TO BE DONE
Rewrite all of the data below, changing "computer-use agent" to "screen assistant" wherever it occurs and leaving everything else as it is.

[Word and element location data]
** BEGIN **
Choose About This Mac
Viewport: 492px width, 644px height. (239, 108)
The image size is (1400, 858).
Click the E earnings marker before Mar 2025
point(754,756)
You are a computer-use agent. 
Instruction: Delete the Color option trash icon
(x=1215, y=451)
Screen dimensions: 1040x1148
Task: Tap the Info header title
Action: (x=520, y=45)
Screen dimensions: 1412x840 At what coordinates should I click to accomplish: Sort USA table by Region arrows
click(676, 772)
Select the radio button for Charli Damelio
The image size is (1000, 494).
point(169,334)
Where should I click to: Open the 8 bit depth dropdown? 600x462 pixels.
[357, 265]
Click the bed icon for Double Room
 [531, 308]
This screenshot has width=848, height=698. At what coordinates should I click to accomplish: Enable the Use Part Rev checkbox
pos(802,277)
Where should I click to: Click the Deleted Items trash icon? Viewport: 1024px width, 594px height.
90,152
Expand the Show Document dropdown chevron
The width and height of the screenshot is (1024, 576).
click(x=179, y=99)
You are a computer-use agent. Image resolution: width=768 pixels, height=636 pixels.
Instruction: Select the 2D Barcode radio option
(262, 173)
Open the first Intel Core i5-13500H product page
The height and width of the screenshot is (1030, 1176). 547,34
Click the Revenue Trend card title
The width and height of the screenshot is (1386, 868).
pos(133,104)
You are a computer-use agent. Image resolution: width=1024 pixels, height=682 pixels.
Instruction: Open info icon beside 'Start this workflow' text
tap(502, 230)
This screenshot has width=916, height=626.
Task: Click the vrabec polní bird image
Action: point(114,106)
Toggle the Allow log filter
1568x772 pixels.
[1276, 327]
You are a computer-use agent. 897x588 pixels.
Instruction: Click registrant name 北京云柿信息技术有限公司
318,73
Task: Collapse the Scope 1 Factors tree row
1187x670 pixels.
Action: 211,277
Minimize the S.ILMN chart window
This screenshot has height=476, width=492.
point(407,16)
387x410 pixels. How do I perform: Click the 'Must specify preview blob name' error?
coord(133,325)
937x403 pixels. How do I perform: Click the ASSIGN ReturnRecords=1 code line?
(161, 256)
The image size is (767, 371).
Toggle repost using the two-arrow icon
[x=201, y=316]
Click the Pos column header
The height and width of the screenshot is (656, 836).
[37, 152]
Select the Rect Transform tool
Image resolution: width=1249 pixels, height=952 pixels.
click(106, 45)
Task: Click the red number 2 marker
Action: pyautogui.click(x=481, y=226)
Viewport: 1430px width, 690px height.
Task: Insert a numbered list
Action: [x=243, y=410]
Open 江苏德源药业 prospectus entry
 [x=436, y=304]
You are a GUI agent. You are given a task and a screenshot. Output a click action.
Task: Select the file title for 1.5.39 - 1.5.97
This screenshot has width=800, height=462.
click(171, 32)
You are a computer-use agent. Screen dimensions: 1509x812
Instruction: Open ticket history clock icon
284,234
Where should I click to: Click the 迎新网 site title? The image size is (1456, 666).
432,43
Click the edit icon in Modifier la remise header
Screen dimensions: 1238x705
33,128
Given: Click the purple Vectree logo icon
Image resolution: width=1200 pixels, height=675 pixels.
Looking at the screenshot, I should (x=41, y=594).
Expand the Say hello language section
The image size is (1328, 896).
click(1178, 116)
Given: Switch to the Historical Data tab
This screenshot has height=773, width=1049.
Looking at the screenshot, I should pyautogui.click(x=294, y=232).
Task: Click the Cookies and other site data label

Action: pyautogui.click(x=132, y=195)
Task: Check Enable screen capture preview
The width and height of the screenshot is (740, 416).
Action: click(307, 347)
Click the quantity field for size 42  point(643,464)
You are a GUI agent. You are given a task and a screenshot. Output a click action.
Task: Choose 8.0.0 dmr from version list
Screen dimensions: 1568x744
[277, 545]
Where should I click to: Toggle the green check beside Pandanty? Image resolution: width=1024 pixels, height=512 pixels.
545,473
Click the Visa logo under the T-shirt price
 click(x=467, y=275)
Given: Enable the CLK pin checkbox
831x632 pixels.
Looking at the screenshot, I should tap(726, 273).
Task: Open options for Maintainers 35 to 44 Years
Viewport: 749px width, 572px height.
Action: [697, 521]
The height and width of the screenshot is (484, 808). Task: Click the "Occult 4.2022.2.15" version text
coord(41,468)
** END **
EXERCISE RESPONSE
Choose About This Mac
Viewport: 492px width, 644px height. (239, 108)
The image size is (1400, 858).
Click the E earnings marker before Mar 2025
point(754,756)
You are a screen assistant. 
Instruction: Delete the Color option trash icon
(x=1215, y=451)
Screen dimensions: 1040x1148
Task: Tap the Info header title
Action: (x=520, y=45)
Screen dimensions: 1412x840 At what coordinates should I click to accomplish: Sort USA table by Region arrows
click(676, 772)
Select the radio button for Charli Damelio
The image size is (1000, 494).
point(169,334)
Where should I click to: Open the 8 bit depth dropdown? 600x462 pixels.
[357, 265]
Click the bed icon for Double Room
 [531, 308]
This screenshot has width=848, height=698. At what coordinates should I click to accomplish: Enable the Use Part Rev checkbox
pos(802,277)
Where should I click to: Click the Deleted Items trash icon? Viewport: 1024px width, 594px height.
90,152
Expand the Show Document dropdown chevron
The width and height of the screenshot is (1024, 576).
click(x=179, y=99)
You are a screen assistant. Image resolution: width=768 pixels, height=636 pixels.
Instruction: Select the 2D Barcode radio option
(262, 173)
Open the first Intel Core i5-13500H product page
The height and width of the screenshot is (1030, 1176). 547,34
Click the Revenue Trend card title
The width and height of the screenshot is (1386, 868).
pos(133,104)
You are a screen assistant. Image resolution: width=1024 pixels, height=682 pixels.
Instruction: Open info icon beside 'Start this workflow' text
tap(502, 230)
This screenshot has width=916, height=626.
Task: Click the vrabec polní bird image
Action: point(114,106)
Toggle the Allow log filter
1568x772 pixels.
[1276, 327]
You are a screen assistant. 897x588 pixels.
Instruction: Click registrant name 北京云柿信息技术有限公司
318,73
Task: Collapse the Scope 1 Factors tree row
1187x670 pixels.
Action: 211,277
Minimize the S.ILMN chart window
This screenshot has height=476, width=492.
point(407,16)
387x410 pixels. How do I perform: Click the 'Must specify preview blob name' error?
coord(133,325)
937x403 pixels. How do I perform: Click the ASSIGN ReturnRecords=1 code line?
(161, 256)
The image size is (767, 371).
Toggle repost using the two-arrow icon
[x=201, y=316]
Click the Pos column header
The height and width of the screenshot is (656, 836).
[37, 152]
Select the Rect Transform tool
Image resolution: width=1249 pixels, height=952 pixels.
click(106, 45)
Task: Click the red number 2 marker
Action: pyautogui.click(x=481, y=226)
Viewport: 1430px width, 690px height.
Task: Insert a numbered list
Action: [x=243, y=410]
Open 江苏德源药业 prospectus entry
 [x=436, y=304]
You are a GUI agent. You are given a task and a screenshot. Output a click action.
Task: Select the file title for 1.5.39 - 1.5.97
This screenshot has width=800, height=462.
click(171, 32)
You are a screen assistant. Screen dimensions: 1509x812
Instruction: Open ticket history clock icon
284,234
Where should I click to: Click the 迎新网 site title? The image size is (1456, 666).
432,43
Click the edit icon in Modifier la remise header
Screen dimensions: 1238x705
33,128
Given: Click the purple Vectree logo icon
Image resolution: width=1200 pixels, height=675 pixels.
Looking at the screenshot, I should (x=41, y=594).
Expand the Say hello language section
The image size is (1328, 896).
click(1178, 116)
Given: Switch to the Historical Data tab
This screenshot has height=773, width=1049.
Looking at the screenshot, I should pyautogui.click(x=294, y=232).
Task: Click the Cookies and other site data label

Action: pyautogui.click(x=132, y=195)
Task: Check Enable screen capture preview
The width and height of the screenshot is (740, 416).
Action: click(307, 347)
Click the quantity field for size 42  point(643,464)
You are a GUI agent. You are given a task and a screenshot. Output a click action.
Task: Choose 8.0.0 dmr from version list
Screen dimensions: 1568x744
[277, 545]
Where should I click to: Toggle the green check beside Pandanty? Image resolution: width=1024 pixels, height=512 pixels.
545,473
Click the Visa logo under the T-shirt price
 click(x=467, y=275)
Given: Enable the CLK pin checkbox
831x632 pixels.
Looking at the screenshot, I should tap(726, 273).
Task: Open options for Maintainers 35 to 44 Years
Viewport: 749px width, 572px height.
Action: [697, 521]
The height and width of the screenshot is (484, 808). Task: Click the "Occult 4.2022.2.15" version text
coord(41,468)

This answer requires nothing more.